=== Selected extract ===

I will let you know how often I bottle out and end up indoors! Hopefully I will be so knackered i will sleep like a log


----------



## vernon (24 Jan 2008)

jay clock said:


> I will let you know how often I bottle out and end up indoors! Hopefully I will be so knackered i will sleep like a log



I'm sure that you will sleep soundly. The only time my sleep was broken on tour was when the temperatures dipped unexpectedly. 2006 was unseasonably cold in the SW of England during August and on a couple of nights in 2007 I resorted to wearing gloves and a hat to help keep warm. One invaluable tip that I picked up from a fellow tourer was to take a lightweight poncho. 

It's multi funtional - a basha which I never explored
A picnic rug - tried once or twice on dampish ground it worked.
Adding a season's warmth rating to a light weight sleeping bag - worked beautifully though i suspect your silk liner will do a similar job
A belt and braces job as an extra flysheet in really heavy rain - never needed to try it.
Poncho - it worked well.
Have a great time. Look forwars to reports in due course.


----------



## Bigtallfatbloke (24 Jan 2008)

You asked for a cheap tent recommendation...well this is my tent. You can pick one up at Decathlon for under £70 ish

http://www.quechua.com/EN/t2-ultralight-pro-4225812/

I'm a big bloke and it works for me. Easy to put up/take down, packs down very small...2kg including all pegs, stuff sac etc It has a double skin, pitches all at once, two vents, and reasonable 'porch' (big enough to cook in if necessary). The ground sheet is thin but adequate..althoughI do also carry a footprint cut from cheap B&Q blue tarp (about £3 for enough to cover a car!)...it's also black and inconspicuos for any wild camps. It survived 40mph gusting winds last summer on the coast when other tents around me were falling apart. I would say however that this is a summer/spring tent..if I were touring in the winter I would use something else probably.


----------



## vernon (24 Jan 2008)

Bigtallfatbloke said:


> I would say however that this is a summer/spring tent..if I were touring in the winter I would use something else probably.



A hotel?


----------



## bonj2 (25 Jan 2008)

Tony said:


> Bonj, what makes you think you'll be able to contact someone in case of mechanical failure? No mobile reception, no public phones, no traffic, no PEOPLE. I've ridden in places where it is 100 miles between spots that had a phone signal, and if there was more than one vehicle in any direction in twenty minutes it was rush hour. Bodging in those circumstances is essential.


Well why is it _necessary_ to go so far away from civilisation you're 100 miles from a mobile signal let alone any other people or a village? Why do you _need_ to trek to the unexplored reaches of the forest of outer borneo to have a good time?
People forget that 'wilderness' and 'beautiful countryside' aren't necessarily synonymous. It isn't necessary to get away from all traces of human civilisation to enjoy a new and interesting part of the world. In fact often it's more interesting if there IS civilisation. A tree's a tree, we've all seen forests and rocks and beaches before. Whether they're 100 miles from the nearest mobile phone signal or just on the outskirts of a picturesque little village is immaterial really.

=== Source material ===

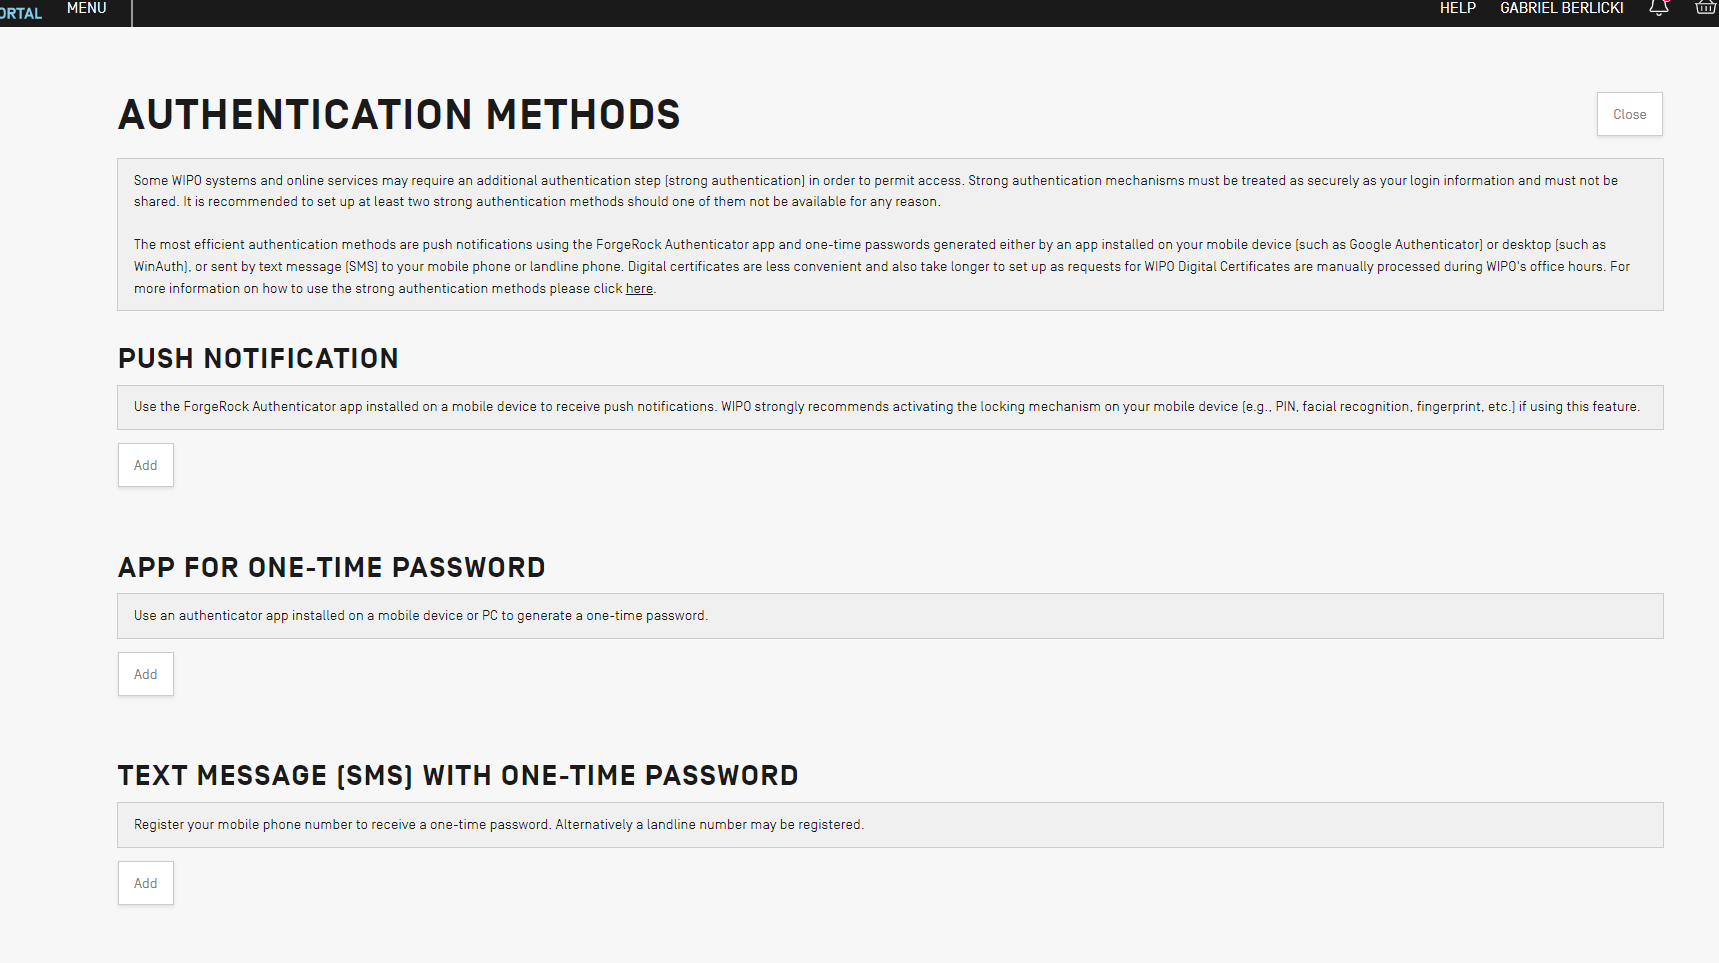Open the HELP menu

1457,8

===

-- Written instruction A --
Summarize the cycle-touring forum thread in two sentences.
-- Written instruction B --
Write the next part of the cycle-touring forum thread, starting after its final post.

-- Written answer A --
vernon expects jay clock to sleep soundly on tour, recalls cold nights that called for gloves and a hat, and recommends a lightweight poncho that serves as a picnic rug, adds warmth to a light sleeping bag, and works as rain gear. Bigtallfatbloke recommends a 2 kg Quechua tent from Decathlon, sold for under about £70, that is easy to pitch and withstood 40 mph gusts but suits only spring and summer, and bonj2 argues that a tour need not go far from civilization to be enjoyable.

-- Written answer B --
vernon said:


> No problems with your views coinciding with Bonj's. You views however are informed by cycle touring experience albeit without a tent. Bonj's views are uninformed by the ownership of an aluminium framed bike and not a lot more.


Ah, right. So _that's_ what all this boils down to isn't it, that's the root of all this incessant attempt to discredit anything I say. It's because i've "only" got an aluminium framed bike, I'm not down a member of this little nostalgic insider's gang the 'steel club' so therefore I obviously don't know anything about cycling do I.  If you keep saying "eeeh, thi daawnt mek 'em laaahk thi yooused teh" enough times, eventually you might be able to convince someone it's true. Although in all fairness,probably only yourself and your steel-loving cronies.


----------



## Chuffy (25 Jan 2008)

bonj said:


> *Ah, right. So that's what all this boils down to isn't it, that's the root of all this incessant attempt to discredit anything I say. It's because i've "only" got an aluminium framed bike, I'm not down a member of this little nostalgic insider's gang the 'steel club' so therefore I obviously don't know anything about cycling do I.  *


I think it's more to do with you offering a quids worth of advice backed up by a ha'pennys worth of experience.


----------



## rich p (25 Jan 2008)

I think Jay C is off today or tomorrow so any further advice is probably superfluous but something tells me that Bonj will still be offering the benefits of his (in)experience!


----------



## jay clock (25 Jan 2008)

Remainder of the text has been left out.